Conveniently, the current decade has marked an era of (Meta-) genomic Big Data sets. Worth mentioning are two UK-based efforts - a recent meta-analysis of 98 Type 2 Diabetes GWAS (which combines 1.25 Million samples) and the “100.000 Genome'' project. In the realm of Metagenomics, similar scales are reached by the MG-RAST database, the Human Microbiome Project and the Earth Microbiome Project. Datasets of this size offer fertile ground to apply Deep Learning algorithms such as Deep Neural Networks (DNNs). On the algorithmic side, DNNs excel due to a series of innovations that helped to overcome the Vanishing Gradient problem during training, thus enabling deeper networks. Finally, Deep Learning has profited from improved utilization of hardware such as GPUs.

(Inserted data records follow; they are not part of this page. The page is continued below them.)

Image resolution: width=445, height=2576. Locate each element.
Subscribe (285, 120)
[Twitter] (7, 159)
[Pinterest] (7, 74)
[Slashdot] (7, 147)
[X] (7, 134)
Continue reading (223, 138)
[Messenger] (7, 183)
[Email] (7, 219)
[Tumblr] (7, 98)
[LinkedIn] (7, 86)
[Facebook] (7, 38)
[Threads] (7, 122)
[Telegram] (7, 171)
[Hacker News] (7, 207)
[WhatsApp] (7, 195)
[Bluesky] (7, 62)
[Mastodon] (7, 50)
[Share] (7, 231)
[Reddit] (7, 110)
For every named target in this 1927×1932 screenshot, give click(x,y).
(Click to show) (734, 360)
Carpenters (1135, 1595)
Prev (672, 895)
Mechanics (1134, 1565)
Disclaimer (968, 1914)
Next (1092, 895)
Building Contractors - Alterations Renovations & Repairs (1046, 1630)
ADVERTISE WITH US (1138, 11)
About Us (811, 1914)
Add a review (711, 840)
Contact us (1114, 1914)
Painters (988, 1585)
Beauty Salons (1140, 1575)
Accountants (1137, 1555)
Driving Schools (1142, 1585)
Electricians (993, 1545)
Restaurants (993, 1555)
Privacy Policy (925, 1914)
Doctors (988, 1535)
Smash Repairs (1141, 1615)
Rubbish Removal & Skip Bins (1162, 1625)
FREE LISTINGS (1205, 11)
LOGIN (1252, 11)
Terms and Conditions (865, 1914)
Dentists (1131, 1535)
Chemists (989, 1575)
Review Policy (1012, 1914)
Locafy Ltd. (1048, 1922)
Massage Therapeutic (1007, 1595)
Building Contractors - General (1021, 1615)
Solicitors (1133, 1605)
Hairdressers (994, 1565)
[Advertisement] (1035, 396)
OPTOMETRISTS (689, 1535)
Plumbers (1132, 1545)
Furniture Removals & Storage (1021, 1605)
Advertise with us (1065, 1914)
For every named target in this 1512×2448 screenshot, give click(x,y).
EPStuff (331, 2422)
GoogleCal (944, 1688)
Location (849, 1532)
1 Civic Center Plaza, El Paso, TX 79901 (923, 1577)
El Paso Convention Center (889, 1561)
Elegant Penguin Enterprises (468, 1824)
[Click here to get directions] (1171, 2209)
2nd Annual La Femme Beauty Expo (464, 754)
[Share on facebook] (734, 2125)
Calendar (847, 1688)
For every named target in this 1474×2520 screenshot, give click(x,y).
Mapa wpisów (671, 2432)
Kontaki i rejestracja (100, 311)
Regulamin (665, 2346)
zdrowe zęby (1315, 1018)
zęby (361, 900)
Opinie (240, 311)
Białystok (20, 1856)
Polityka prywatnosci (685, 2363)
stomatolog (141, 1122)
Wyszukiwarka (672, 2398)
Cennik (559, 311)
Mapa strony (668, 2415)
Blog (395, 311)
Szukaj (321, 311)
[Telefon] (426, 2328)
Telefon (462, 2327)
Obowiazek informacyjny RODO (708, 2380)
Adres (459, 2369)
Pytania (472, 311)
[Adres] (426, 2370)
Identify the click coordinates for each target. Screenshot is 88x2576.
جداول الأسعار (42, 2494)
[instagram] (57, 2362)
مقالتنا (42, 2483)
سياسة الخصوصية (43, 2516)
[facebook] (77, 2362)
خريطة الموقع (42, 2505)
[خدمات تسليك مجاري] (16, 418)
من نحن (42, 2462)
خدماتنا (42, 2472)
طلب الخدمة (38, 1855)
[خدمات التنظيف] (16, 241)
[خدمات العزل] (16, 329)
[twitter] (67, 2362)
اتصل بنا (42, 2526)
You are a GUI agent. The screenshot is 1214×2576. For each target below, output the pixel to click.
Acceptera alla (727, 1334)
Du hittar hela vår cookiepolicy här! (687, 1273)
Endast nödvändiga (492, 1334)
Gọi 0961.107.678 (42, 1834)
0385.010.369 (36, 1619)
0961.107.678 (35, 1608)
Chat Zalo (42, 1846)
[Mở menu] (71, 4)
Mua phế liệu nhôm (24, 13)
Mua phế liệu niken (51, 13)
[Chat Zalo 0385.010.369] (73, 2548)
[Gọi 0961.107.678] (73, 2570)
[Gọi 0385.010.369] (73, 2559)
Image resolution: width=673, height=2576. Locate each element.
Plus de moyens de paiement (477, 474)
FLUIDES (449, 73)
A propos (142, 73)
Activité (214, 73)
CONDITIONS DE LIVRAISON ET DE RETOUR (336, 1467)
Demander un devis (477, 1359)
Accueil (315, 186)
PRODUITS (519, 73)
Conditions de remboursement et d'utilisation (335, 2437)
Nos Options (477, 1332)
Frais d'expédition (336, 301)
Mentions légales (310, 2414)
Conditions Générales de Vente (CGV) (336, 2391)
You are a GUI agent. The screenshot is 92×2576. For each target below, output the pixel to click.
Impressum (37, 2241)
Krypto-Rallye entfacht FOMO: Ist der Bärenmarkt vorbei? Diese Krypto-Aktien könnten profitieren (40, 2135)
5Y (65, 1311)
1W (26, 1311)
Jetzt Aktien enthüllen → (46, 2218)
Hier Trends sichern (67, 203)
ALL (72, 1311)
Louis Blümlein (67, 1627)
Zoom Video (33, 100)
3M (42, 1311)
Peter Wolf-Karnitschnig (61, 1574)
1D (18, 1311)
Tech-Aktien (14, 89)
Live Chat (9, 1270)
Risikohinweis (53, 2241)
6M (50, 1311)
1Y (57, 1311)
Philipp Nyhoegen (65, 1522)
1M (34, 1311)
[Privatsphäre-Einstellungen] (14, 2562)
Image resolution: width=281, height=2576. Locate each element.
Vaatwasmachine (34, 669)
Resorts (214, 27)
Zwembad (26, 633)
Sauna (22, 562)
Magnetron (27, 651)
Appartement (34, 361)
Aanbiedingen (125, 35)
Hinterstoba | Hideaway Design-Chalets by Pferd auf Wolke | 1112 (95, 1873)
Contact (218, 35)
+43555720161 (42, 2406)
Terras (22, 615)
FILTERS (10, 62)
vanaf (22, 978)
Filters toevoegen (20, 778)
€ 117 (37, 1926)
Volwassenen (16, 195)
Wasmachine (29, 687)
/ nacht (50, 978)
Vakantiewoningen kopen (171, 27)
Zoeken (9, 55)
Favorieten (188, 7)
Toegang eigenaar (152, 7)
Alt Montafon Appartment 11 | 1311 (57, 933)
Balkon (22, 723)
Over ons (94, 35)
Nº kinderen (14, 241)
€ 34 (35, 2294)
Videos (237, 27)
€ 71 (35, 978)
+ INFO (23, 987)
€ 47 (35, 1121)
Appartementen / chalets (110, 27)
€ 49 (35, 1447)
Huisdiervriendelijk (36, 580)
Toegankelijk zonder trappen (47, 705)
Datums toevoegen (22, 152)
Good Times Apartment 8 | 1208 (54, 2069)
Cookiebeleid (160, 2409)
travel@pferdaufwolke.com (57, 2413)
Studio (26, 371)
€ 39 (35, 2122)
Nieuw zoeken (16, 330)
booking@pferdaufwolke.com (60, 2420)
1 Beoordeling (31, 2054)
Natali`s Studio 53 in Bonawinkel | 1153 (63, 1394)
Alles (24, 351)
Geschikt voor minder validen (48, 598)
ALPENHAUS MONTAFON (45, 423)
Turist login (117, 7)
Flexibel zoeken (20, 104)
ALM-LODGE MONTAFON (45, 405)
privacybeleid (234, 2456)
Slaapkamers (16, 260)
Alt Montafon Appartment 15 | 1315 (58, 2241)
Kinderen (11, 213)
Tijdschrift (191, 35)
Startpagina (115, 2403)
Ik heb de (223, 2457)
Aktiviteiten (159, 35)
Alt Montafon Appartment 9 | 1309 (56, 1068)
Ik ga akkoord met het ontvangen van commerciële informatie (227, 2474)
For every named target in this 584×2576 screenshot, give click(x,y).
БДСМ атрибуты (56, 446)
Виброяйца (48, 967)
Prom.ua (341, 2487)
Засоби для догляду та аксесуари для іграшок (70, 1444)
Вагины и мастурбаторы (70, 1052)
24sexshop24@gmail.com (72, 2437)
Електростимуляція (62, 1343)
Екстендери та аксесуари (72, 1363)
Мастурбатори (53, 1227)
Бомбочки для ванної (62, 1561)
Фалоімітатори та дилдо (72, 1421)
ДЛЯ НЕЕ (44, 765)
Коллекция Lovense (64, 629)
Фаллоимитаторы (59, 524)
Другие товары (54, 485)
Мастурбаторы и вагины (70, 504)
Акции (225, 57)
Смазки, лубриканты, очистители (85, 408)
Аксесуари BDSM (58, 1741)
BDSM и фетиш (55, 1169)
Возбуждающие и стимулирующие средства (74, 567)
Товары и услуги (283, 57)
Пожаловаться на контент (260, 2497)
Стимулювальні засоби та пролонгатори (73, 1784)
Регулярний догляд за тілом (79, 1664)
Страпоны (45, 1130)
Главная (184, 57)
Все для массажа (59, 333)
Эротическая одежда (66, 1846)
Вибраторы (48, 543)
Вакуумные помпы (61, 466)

AI is still dealing with a few challenges in addition to the abovementioned overfitting and feature selection problem. While classification models have reached high accuracies (as demonstrated by cross validation), AI methods still lack explanatory power, a problem that is even exacerbated in Deep Neural Networks. Their complexity doesn't allow insights on how classification decisions are drawn. One step towards better explanations is gauging the information gain of features during classification. For example, Random Forest Trees include feature ranking which highlight the most informative features. Artificial Neural Networks can be simplified through "dropout", i.e., the omission of "neurons". A related open challenge in Feature Selection is to deal with Linkage Disequilibrium and respectively co-occurrence of OTUs in microbiomes, i.e., discerning causation from correlation.
In summary: Deep Sequencing meets Deep Learning. The arrival of very large scale genomic and metagenomic datasets has placed AI in a promising position to address complex diseases. The full potential of these techniques will be unlocked, if the “curse of dimensionality'' can be handled. Phenotype prediction is already a tangible task. Further advances in explanatory AI can be expected, e.g., through model simplification such as the “dropout'' technique and more rigorous feature selection. This ultimately will narrow the search space for causes of multifactorial diseases.